- Given records:
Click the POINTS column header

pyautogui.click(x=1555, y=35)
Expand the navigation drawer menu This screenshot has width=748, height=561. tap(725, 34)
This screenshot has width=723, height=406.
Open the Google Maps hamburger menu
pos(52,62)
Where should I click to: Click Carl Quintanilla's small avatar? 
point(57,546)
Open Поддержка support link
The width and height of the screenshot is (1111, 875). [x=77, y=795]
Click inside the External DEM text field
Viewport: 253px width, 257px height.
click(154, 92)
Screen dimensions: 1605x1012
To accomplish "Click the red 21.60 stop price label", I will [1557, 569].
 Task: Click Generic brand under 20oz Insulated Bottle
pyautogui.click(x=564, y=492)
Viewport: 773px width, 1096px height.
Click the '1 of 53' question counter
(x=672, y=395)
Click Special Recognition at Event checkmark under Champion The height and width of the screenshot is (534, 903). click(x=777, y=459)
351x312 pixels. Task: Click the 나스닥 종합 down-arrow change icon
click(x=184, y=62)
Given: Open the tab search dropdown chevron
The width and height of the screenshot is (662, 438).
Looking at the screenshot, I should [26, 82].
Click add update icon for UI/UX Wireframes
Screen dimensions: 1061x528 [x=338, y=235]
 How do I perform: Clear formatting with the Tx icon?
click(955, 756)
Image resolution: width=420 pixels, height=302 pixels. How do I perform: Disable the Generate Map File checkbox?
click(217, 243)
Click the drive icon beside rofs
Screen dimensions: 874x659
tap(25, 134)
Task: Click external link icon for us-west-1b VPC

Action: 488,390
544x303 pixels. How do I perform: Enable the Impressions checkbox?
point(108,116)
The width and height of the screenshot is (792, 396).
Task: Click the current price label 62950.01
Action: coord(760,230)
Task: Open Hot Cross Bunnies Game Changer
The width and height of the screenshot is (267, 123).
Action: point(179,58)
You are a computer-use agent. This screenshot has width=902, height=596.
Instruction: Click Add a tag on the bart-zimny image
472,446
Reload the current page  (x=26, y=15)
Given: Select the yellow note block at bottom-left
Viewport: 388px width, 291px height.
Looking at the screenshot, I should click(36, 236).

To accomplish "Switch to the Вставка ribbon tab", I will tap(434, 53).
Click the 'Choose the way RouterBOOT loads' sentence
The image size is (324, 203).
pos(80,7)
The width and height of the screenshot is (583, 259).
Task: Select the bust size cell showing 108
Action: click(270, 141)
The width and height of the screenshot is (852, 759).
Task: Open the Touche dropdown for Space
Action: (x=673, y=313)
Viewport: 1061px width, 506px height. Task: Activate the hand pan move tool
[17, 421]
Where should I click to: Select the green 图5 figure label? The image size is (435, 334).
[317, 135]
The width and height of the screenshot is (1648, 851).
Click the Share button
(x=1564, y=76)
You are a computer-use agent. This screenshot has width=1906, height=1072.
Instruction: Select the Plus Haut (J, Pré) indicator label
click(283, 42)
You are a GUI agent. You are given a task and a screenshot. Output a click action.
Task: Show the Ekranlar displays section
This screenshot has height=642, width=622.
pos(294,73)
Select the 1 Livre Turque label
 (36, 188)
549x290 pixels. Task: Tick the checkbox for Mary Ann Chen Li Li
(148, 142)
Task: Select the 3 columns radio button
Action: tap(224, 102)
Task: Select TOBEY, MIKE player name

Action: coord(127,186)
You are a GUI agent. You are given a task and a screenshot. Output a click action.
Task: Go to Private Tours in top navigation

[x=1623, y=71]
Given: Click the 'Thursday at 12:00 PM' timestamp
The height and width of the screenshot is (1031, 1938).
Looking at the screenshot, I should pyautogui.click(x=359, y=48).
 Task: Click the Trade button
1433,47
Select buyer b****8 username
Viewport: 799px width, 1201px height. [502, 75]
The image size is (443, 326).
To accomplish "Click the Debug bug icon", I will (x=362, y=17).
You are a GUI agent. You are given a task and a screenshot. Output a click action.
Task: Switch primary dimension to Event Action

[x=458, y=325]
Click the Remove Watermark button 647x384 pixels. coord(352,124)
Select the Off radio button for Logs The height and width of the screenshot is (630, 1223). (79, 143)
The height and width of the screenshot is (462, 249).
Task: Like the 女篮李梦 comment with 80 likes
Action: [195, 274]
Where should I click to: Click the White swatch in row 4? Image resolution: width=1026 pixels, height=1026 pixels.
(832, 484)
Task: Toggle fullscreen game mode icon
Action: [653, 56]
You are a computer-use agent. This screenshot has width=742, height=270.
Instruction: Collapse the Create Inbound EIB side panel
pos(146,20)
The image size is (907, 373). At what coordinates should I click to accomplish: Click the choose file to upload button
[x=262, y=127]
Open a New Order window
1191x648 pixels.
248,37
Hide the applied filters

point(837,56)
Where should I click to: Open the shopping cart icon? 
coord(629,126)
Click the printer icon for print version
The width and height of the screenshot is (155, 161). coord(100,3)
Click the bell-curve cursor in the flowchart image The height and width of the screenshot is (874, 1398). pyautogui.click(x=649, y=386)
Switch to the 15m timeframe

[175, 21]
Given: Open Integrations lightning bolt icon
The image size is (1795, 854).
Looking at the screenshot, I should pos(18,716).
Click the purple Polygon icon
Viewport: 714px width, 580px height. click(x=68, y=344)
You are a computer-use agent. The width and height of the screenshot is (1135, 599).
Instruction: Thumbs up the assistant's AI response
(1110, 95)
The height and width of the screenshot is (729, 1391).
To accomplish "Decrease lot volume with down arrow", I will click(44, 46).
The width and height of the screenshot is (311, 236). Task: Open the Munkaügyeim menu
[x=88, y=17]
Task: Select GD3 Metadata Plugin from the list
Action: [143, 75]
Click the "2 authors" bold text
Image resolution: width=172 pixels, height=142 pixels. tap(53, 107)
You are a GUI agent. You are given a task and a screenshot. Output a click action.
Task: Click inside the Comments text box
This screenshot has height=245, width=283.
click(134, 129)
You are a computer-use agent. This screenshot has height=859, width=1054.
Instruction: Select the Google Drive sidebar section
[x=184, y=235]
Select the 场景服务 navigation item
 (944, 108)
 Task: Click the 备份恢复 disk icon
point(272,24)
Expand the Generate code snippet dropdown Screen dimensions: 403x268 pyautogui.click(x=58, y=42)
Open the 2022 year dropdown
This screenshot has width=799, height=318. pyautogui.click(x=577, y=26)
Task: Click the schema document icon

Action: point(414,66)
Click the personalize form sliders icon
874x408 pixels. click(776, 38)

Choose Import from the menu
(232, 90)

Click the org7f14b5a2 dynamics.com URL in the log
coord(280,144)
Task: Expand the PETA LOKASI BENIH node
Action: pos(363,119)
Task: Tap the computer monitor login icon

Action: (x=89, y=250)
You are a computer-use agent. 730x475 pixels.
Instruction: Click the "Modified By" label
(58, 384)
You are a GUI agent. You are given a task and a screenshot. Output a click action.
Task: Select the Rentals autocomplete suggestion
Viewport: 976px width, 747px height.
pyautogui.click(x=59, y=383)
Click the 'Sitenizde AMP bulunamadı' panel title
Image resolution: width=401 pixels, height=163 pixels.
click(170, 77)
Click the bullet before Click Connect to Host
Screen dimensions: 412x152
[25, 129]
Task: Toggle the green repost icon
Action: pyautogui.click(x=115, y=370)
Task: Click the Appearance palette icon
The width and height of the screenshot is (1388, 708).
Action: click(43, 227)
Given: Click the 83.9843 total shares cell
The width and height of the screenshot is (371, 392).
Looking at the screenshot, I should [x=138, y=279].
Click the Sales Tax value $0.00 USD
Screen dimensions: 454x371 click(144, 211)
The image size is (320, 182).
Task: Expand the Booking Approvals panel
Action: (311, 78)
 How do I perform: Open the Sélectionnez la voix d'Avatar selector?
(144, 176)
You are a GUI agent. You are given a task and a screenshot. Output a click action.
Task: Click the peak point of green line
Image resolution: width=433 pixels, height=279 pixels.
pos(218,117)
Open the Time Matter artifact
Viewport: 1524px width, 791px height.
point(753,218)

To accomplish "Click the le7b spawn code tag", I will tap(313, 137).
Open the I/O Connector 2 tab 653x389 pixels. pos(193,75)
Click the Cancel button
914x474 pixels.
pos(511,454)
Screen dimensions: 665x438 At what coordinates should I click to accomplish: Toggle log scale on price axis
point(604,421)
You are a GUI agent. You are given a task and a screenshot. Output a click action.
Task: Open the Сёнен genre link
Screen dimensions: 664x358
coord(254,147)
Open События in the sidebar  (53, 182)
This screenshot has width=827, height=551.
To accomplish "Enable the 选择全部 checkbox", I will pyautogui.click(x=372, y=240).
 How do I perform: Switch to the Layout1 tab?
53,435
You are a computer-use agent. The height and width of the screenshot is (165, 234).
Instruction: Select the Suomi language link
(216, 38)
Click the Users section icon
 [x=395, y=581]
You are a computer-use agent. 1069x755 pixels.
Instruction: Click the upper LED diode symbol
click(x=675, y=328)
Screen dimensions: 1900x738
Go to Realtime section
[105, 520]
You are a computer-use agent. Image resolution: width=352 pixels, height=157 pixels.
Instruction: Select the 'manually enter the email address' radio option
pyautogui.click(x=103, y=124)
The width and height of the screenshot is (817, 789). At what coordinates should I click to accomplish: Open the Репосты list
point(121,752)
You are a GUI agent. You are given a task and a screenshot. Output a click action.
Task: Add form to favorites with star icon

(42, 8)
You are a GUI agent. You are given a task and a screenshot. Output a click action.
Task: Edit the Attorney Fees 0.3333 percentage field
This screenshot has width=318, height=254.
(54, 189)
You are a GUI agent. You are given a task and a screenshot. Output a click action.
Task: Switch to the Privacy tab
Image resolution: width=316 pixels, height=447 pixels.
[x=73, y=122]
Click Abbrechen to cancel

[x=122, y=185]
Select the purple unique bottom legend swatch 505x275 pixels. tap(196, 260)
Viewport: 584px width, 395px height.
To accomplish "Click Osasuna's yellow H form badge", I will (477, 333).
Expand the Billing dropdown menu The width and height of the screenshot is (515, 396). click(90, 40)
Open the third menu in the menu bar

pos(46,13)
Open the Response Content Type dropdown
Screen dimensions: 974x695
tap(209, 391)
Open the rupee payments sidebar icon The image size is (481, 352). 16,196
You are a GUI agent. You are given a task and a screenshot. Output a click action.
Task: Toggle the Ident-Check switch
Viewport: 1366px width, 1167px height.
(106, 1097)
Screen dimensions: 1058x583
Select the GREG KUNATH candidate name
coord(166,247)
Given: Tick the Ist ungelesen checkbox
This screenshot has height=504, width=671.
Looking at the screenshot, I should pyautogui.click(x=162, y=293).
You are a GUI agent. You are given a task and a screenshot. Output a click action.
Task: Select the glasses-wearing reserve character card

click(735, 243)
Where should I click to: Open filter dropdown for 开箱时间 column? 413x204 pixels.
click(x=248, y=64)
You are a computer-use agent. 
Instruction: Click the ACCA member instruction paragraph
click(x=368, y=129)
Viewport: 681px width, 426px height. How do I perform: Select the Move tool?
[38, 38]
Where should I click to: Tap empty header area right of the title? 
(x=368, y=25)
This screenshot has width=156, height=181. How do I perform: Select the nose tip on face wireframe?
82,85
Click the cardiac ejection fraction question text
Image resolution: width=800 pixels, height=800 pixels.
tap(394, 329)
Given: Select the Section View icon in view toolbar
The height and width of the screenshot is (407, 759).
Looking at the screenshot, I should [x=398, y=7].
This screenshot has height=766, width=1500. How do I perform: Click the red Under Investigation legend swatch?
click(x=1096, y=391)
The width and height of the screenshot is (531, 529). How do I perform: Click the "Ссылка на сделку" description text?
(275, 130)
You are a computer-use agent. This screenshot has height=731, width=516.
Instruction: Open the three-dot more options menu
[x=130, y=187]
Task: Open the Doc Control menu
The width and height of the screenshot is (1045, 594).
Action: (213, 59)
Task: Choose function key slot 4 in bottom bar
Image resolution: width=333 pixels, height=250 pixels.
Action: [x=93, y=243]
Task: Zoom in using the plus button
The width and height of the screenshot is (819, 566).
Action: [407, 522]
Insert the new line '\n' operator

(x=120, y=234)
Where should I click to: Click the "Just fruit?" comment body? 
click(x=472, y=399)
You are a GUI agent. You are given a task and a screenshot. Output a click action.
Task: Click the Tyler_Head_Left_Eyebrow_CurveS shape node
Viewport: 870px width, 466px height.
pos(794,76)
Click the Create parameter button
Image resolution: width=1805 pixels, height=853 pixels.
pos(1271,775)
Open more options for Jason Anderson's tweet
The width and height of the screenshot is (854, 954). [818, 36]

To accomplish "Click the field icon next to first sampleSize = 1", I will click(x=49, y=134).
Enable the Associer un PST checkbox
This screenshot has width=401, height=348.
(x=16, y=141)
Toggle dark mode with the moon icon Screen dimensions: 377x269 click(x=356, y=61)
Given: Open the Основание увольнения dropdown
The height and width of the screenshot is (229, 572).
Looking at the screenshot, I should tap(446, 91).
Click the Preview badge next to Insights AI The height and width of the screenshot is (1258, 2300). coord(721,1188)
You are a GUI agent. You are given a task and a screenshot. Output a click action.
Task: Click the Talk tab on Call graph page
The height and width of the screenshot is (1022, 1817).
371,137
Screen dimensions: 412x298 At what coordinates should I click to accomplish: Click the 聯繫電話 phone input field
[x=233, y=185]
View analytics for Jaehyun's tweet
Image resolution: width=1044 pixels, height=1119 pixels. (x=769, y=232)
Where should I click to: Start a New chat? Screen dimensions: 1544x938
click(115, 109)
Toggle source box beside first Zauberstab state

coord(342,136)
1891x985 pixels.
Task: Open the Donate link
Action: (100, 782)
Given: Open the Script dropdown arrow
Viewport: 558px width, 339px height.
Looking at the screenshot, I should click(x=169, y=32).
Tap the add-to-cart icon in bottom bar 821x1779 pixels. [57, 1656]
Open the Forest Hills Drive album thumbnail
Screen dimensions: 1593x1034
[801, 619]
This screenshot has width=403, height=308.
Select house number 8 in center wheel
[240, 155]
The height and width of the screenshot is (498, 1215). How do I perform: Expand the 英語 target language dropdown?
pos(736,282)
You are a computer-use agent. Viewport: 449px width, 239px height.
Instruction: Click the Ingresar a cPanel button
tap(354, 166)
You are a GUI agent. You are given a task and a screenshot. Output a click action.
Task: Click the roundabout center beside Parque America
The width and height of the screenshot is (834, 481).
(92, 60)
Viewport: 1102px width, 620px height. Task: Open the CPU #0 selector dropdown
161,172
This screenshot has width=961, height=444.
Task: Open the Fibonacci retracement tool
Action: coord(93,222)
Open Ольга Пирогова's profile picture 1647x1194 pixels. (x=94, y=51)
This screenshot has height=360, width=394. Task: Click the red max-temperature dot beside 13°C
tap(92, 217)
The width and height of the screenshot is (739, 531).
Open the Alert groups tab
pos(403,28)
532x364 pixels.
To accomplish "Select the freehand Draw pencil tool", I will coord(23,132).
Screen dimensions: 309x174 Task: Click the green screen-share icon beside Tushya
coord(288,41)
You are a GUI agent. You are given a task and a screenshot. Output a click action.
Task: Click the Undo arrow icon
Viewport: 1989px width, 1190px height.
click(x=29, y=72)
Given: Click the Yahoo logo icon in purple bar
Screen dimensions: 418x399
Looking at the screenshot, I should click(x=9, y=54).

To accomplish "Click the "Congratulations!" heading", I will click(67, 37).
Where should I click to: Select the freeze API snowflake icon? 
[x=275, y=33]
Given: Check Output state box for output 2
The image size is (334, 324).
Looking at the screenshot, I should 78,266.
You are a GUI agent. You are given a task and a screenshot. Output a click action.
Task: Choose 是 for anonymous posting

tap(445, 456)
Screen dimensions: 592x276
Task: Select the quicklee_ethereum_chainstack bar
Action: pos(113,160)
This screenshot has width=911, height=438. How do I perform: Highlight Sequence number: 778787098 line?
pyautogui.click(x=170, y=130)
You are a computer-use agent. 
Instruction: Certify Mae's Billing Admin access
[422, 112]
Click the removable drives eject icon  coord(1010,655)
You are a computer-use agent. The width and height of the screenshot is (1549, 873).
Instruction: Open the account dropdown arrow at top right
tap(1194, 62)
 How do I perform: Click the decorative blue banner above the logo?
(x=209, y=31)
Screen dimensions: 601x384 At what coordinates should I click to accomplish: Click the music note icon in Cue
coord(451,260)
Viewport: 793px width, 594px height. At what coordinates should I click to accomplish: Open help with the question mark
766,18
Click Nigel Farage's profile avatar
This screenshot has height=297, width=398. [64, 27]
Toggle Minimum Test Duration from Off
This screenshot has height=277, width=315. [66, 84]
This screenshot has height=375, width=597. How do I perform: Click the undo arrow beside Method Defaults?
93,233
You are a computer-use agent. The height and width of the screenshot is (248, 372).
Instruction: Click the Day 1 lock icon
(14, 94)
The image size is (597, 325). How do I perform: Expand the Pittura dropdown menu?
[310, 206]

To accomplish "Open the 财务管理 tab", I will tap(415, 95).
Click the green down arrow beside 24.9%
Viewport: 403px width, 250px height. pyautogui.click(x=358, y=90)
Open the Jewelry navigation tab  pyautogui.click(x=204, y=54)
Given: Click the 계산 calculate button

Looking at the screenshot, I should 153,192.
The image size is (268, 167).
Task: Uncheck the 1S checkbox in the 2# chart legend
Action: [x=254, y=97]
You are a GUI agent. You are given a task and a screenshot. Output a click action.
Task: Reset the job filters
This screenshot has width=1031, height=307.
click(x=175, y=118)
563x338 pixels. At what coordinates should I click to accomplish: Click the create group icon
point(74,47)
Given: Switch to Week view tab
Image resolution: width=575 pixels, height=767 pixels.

- What the task asks:
Reproduce the items starting with the line that contains "Screen dimensions: 412x298" and going on through the line that contains "tap(354, 166)", both ends included, with every character unchanged.

- Written response:
Screen dimensions: 412x298 At what coordinates should I click to accomplish: Click the 聯繫電話 phone input field
[x=233, y=185]
View analytics for Jaehyun's tweet
Image resolution: width=1044 pixels, height=1119 pixels. (x=769, y=232)
Where should I click to: Start a New chat? Screen dimensions: 1544x938
click(115, 109)
Toggle source box beside first Zauberstab state

coord(342,136)
1891x985 pixels.
Task: Open the Donate link
Action: (100, 782)
Given: Open the Script dropdown arrow
Viewport: 558px width, 339px height.
Looking at the screenshot, I should click(x=169, y=32).
Tap the add-to-cart icon in bottom bar 821x1779 pixels. [57, 1656]
Open the Forest Hills Drive album thumbnail
Screen dimensions: 1593x1034
[801, 619]
This screenshot has width=403, height=308.
Select house number 8 in center wheel
[240, 155]
The height and width of the screenshot is (498, 1215). How do I perform: Expand the 英語 target language dropdown?
pos(736,282)
You are a computer-use agent. Viewport: 449px width, 239px height.
Instruction: Click the Ingresar a cPanel button
tap(354, 166)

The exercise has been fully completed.